Thankfully, your computer is not limited to connecting with just one other computer, however the more computers you connect with, the more complicated things become.

Again referencing MDN:

To solve this problem, each computer on a network is connected to a special tiny computer called a router. This router has only one job: like a signaler at a railway station, it makes sure that a message sent from a given computer arrives at the right destination computer. To send a message to computer B, computer A must send the message to the router, which in turn forwards the message to computer B and makes sure the message is not delivered to computer C.

Routers to the rescue!

tl;dr, routers drastically reduce the complexity, overhead, and sheer number of cables needed to connect computers. The next step becomes connecting routers to routers- suddenly you are able to scale infinitely!

However for the purposes of our demonstration, we've only built a large scale network for ourselves.

The penultimate piece of the puzzle is to connect our network to other networks around the world. In order to accomplish this we need what's called a modem.

From MDN:

...modem turns the information from our network into information manageable by the telephone infrastructure and vice versa.
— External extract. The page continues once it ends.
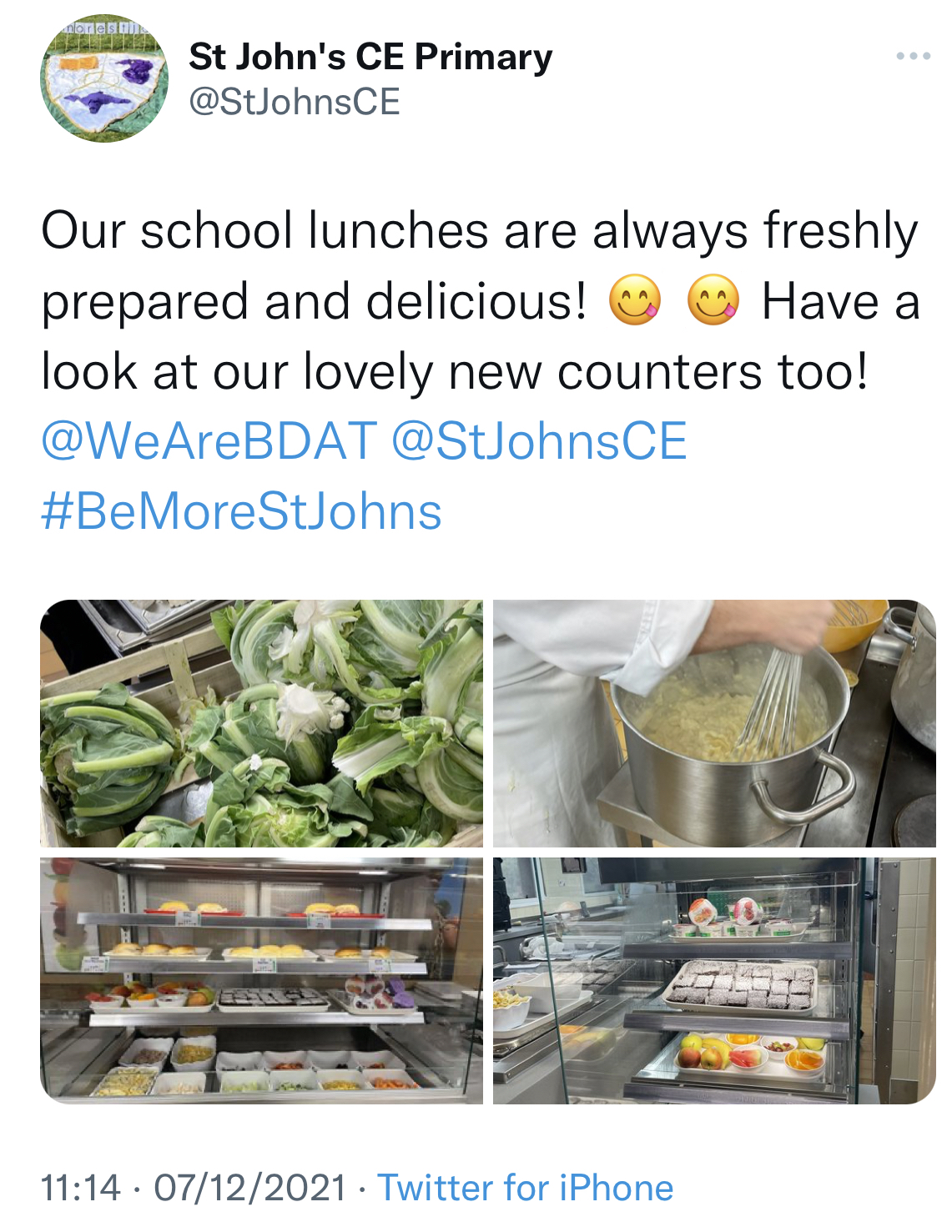Open the photo with brownies and fruit
Image resolution: width=952 pixels, height=1232 pixels.
tap(714, 980)
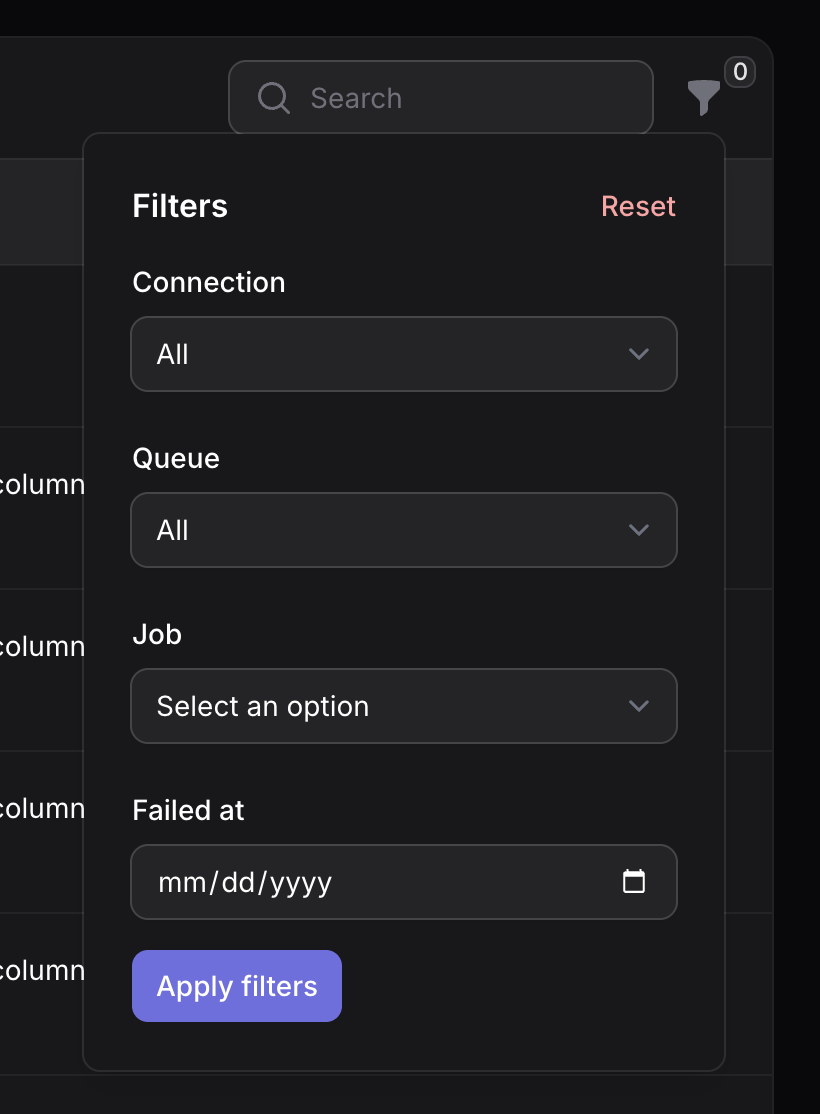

Thankfully, the world already has a scaled infrastructure in place for communications- the telephone! The modern internet leverages that already-in-place infrastructure and just beefs it up a bit.

And finally we connect our modem to an ISP or Internet Service Provider which then takes care of the job of connecting modems to other modems.

See how this scales nicely?

In our next lesson we are going to go over how web browsers work and what happens when you actually try to connect to another computer.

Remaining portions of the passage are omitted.